I force myself to take another deep breath and close the menu again. The status pop-up is under the keyword ‘menu,’ so maybe… I concentrate the entirety of my will on the single word ‘logout.’
Nothing happens.
Another hitch of my breath accompanies a stab of panic and pain, forcing the tiniest whimper from between my lips.
Something shuffles nearby.
Shit. Shit, Shit—LOGOUT. LOG. OUT.
Still nothing happens. My body betrays me again with the tiniest of sobs. I clamp a hand over my mouth, trying to hold in a scream as the shuffling sound inches closer.
EXIT. END. ESCAPE. LOGOUT.
Crunching from my left; like feet on bracken. The steps are smaller than those humanoid demons, but that’s no less alarming. So many demons in this game are smaller than whatever those things were.
LOG ME OUT RIGHT NOW OR I’M GOING TO DIE.
I stuff my hand into my mouth, biting down despite the taste of dirt and blood, to stop myself from sobbing. My heart pounds in my ears and chest, until it seems fit to explode.
The footsteps stop. Something rustles. A faint, rasping moan raises the hair on the back of my neck.
This is it. I’m going to die cowering beneath a fern.
It’s a ridiculous idea. Death in a game isn’t real death. I know that. Yet the fear is overwhelming. Fear dictates the best course of action is to stay put and silent, and wait for whatever that is to leave.
My heart demands I fight. But my heart is not strong enough to compel my limbs into moving. Not when pain still courses through half my body; a stern reminder of what awaits if whatever-that-is sinks its teeth or claws into me.
So I remain glued, trembling and terrified, to the forest floor until the footsteps continue past me.

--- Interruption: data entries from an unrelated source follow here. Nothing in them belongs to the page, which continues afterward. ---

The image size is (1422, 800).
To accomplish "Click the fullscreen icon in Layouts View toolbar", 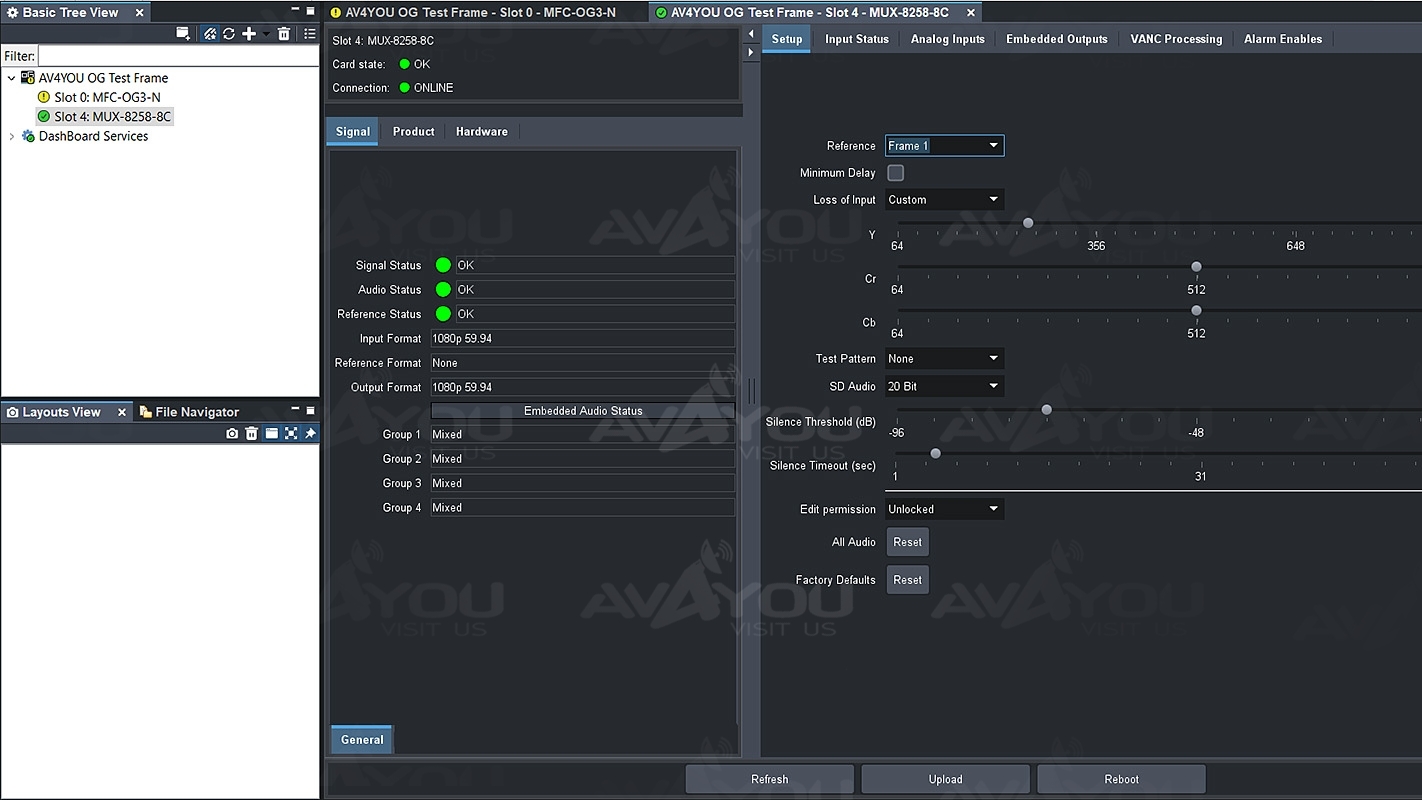I will (x=291, y=433).
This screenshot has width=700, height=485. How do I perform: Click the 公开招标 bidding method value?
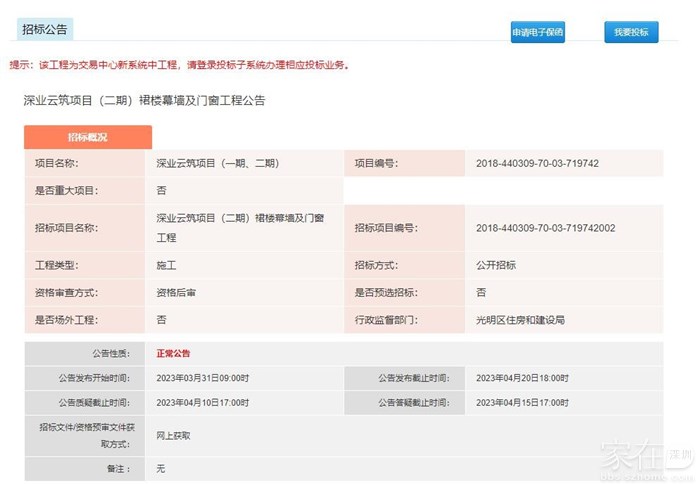click(496, 265)
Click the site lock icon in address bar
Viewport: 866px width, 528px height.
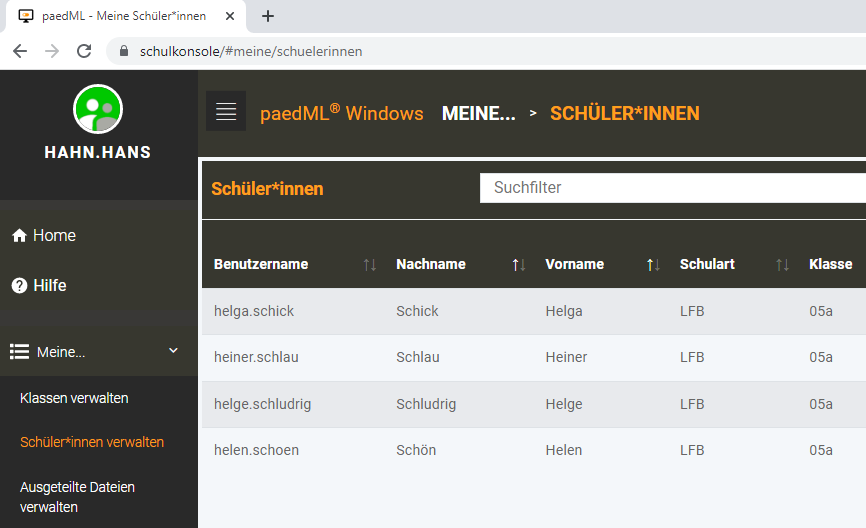click(x=125, y=51)
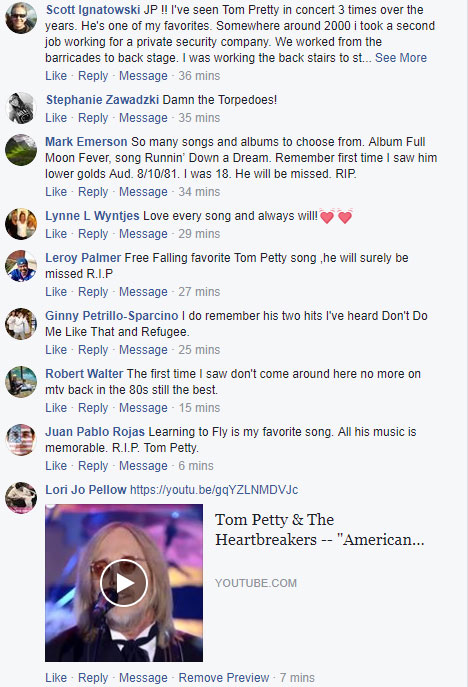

They dwindle faintly into nothing. Only once they’ve been gone for what feels like an eternity do I peek beneath the fern. There’s nothing there. Nothing, except a pool of sunshine flooding in from a break in the canopy above. I’ve rolled into another meadow.

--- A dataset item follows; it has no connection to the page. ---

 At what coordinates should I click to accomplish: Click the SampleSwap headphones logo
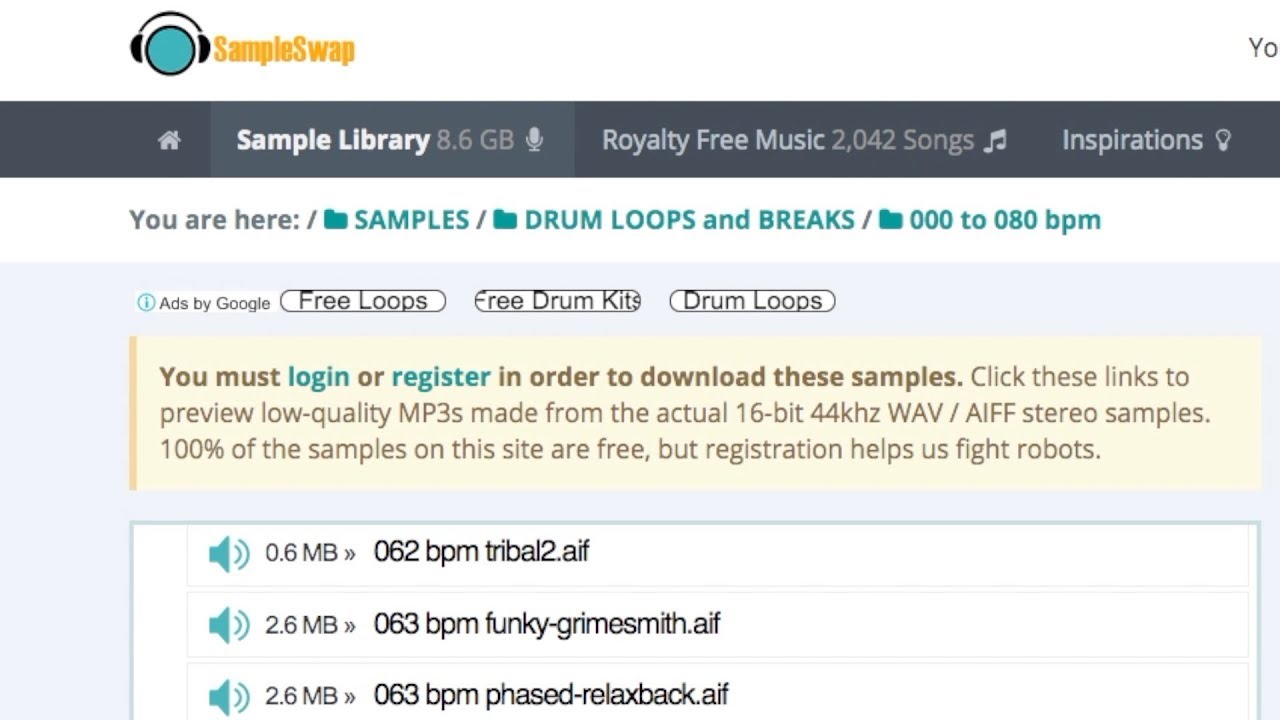[169, 45]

It’s a godsend right now. But that absence of enemies won’t last long. Eventually, something else will happen by this place. Something not so easily dissuaded.
I take a deep, shaky breath that tastes like dirt and snot. Way to add insult to injury, Devs.

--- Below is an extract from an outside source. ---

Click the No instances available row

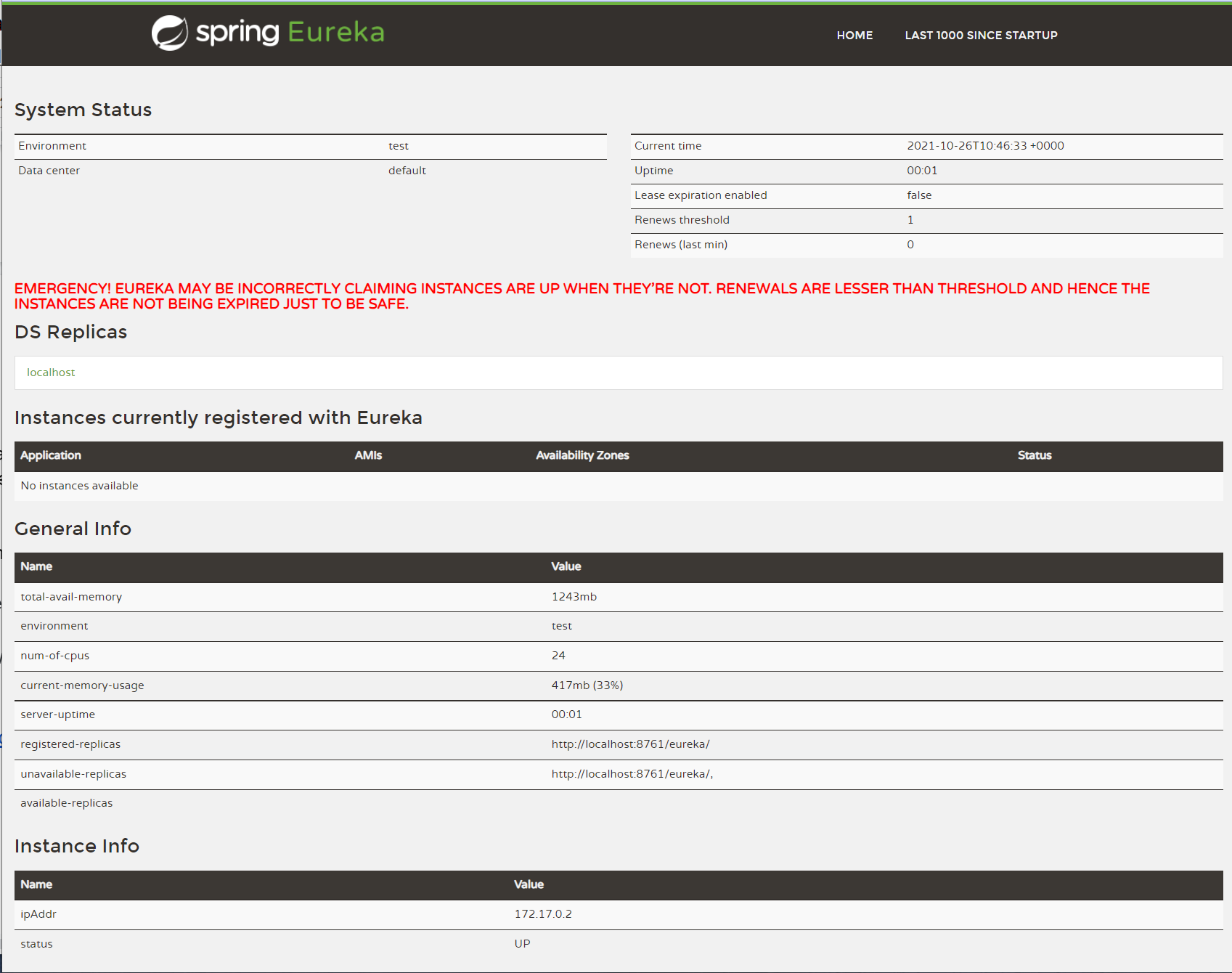79,486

Come on, Lexa. You can do this. You have to do better than this.
Get. The. Fuck. Up.
Horribly aware of every sound I’m making, I unglue my limbs one by one. Somewhere in everything that’s happened, my avatar has pissed itself—I’ve pissed myself—and my legs are coated with damp, clinging leaves and dirt. Face stinging with humiliation, though there’s no one around to see, I take a few deep breaths to clear the urge to cry.
Crying, however much it might make me feel better, won’t help in so many ways right now. If pain is real, if pissing yourself is possible, then it’s fair to assume dehydration will be, too. Besides, I’ve cried more than enough today. Now isn’t a time for tears. It’s time to get the hell out of here.